**BRIEF A**
Translate this sentence from the Teacher Tapp Ghana blog post into Spanish: "Every Monday we summarize our most surprising and interesting survey findings from the week before."
**BRIEF B**
Resume the Teacher Tapp Ghana blog post after its final sentence, keeping its voice.

**TEXT**
[Start of Attachment]
How are schools changing and should they close again?
Welcome to our weekly blog for Teacher Tapp Ghana!

Every Monday we summarize our most surprising and interesting survey findings from the week before. This weekly blog provides an easy way for you to learn about the experiences and opinions of teachers across Ghana.
Please encourage your colleagues to use the Teacher Tapp app to keep engaged with education even when they’re not teaching. Your responses are also a vital data source that will guide decision-making around best policies and approaches for enhancing the welfare of educators/teachers and ensuring robust educational sector management.
Many more teachers will like to be heard and this can be done through Teacher Tapp. Do share this blog with your colleagues and encourage them to use the download links at the bottom of the page. In the meantime, here are this week’s intriguing findings…
1. Should schools close?
Much of the past week’s public debate around education has centred on whether reopened schools should close again. The source of concern is that some detected infections and a tragic student death suggest that reopened schools are causing teachers and young people to become infected.
We asked teachers what they think and our respondents were heavily divided. While 46% believe that schools should close, a slightly higher number believe that schools should remain open.
As we’ve discussed before on this blog, closing schools may reduce infection rates but puts exposes students to hunger, poverty, other mental and physical health issues as well as lost education. Lost education can put students at an enormous disadvantage when competing in the job market as well as having negative long-term consequences on health and quality of life.
However, keeping students in school can put them at very real immediate risk. Although research shows that individuals under the age of 20 are very unlikely to suffer from coronavirus, they still can catch it. Teachers are also at risk.
This risk can be minimised through various infection-reducing behaviours, e.g. maintaining social distance and wearing masks. Adults may be able to manage these constraints, but what about young people? According to one of our surveys from last week, nearly half of responding teachers told us their students consistently behave in ways that reduce the spread of infection.
[End of Attachment]
**DATASET EXTRACT**
[Start of Attachment]
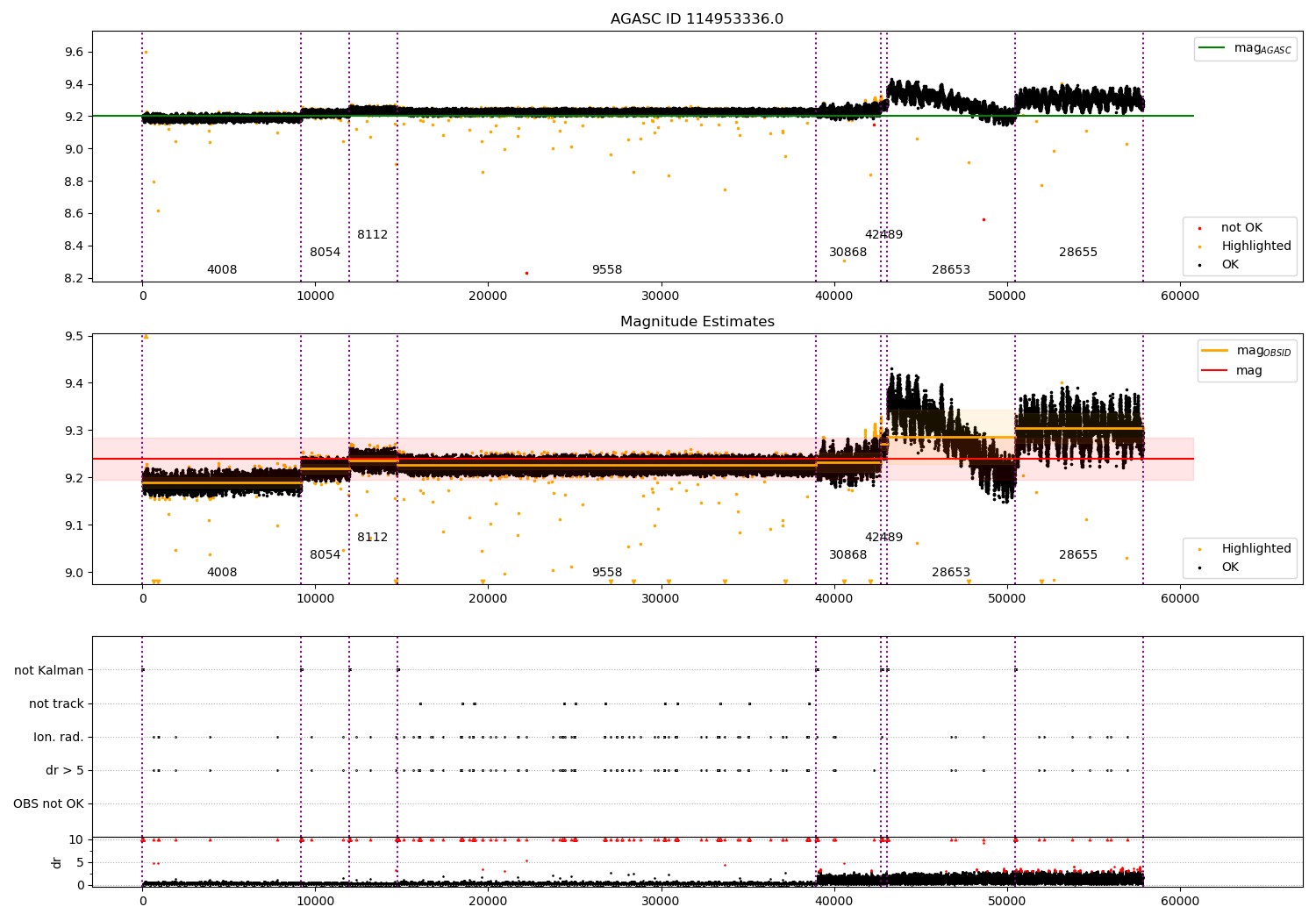Click the 'not Kalman' axis label
1316x921 pixels.
49,670
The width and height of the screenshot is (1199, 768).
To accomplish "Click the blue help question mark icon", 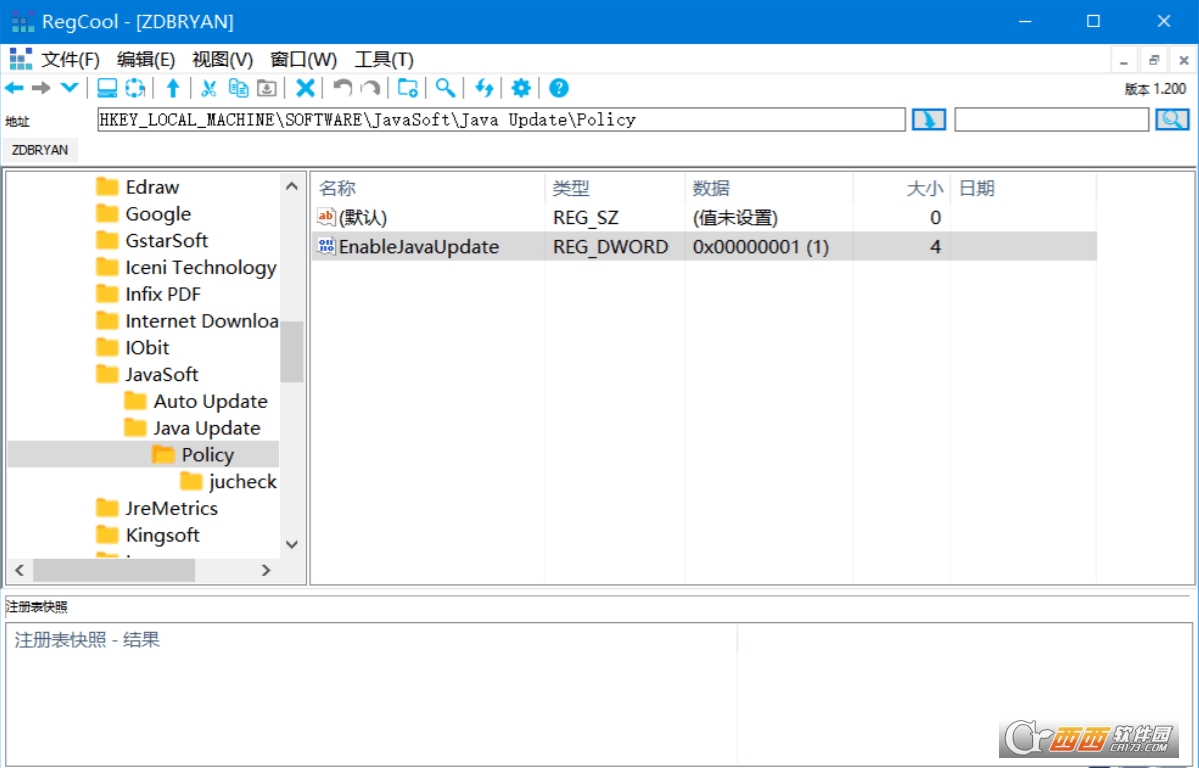I will [559, 88].
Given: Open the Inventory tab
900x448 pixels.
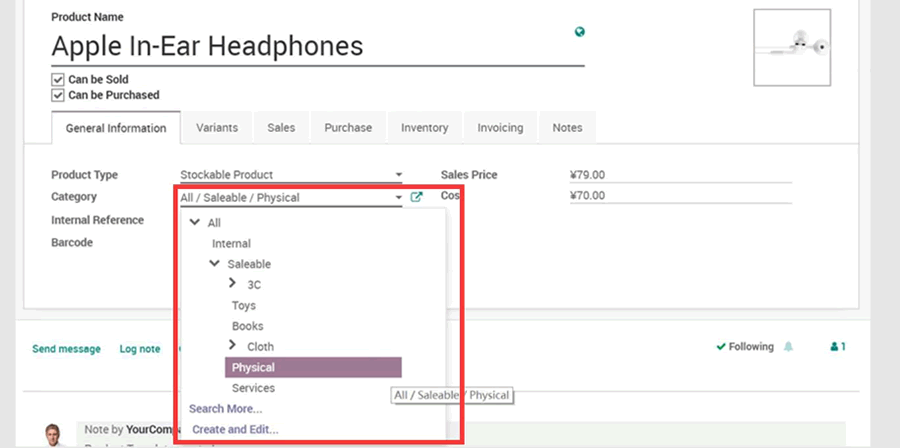Looking at the screenshot, I should (424, 128).
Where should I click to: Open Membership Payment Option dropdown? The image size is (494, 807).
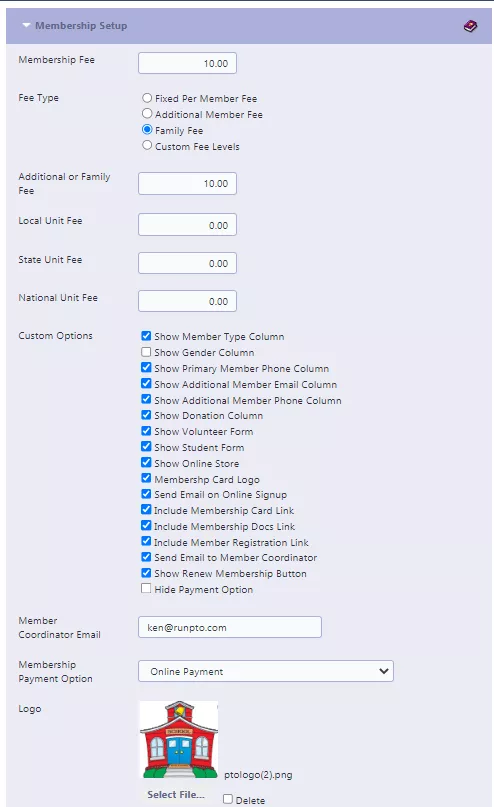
[End of Attachment]
**TASK ANSWER A**
Cada lunes resumimos los hallazgos más sorprendentes e interesantes de nuestras encuestas de la semana anterior.

**TASK ANSWER B**
This does leave 1 in 4 teachers who do not think their students behave in this way consistently and this is a cause for concern. Perhaps schools and teachers can focus on drilling these particular behaviours and rewarding students who comply with them? This could keep students safe from infection without having to close schools and risk lost education.
2 . Education Technology
Teachers we survey have had mixed opinions about education technology in the past.
But since school closures, their opinions have become more positive. A remarkable 99% of respondents told us that they now see access to education technology as more important than they did before school closures.

A similar 80% told us they now think education technology is more helpful for students than they did before the school closures.
These insights provide some suggestions for how GES can continue to invest in education. Increased access to education technology for remote teaching can help safeguard students against lost learning in the event of another school closure.
3 . What makes a good lesson?
Perhaps in line with these changing attitudes about education technology, 43% of respondents told us recently that their attitude towards what makes a good lesson have changed since March.

What may have motivated this change? And what might teachers now think should be the features of a good lesson? We’ll find out in the coming weeks.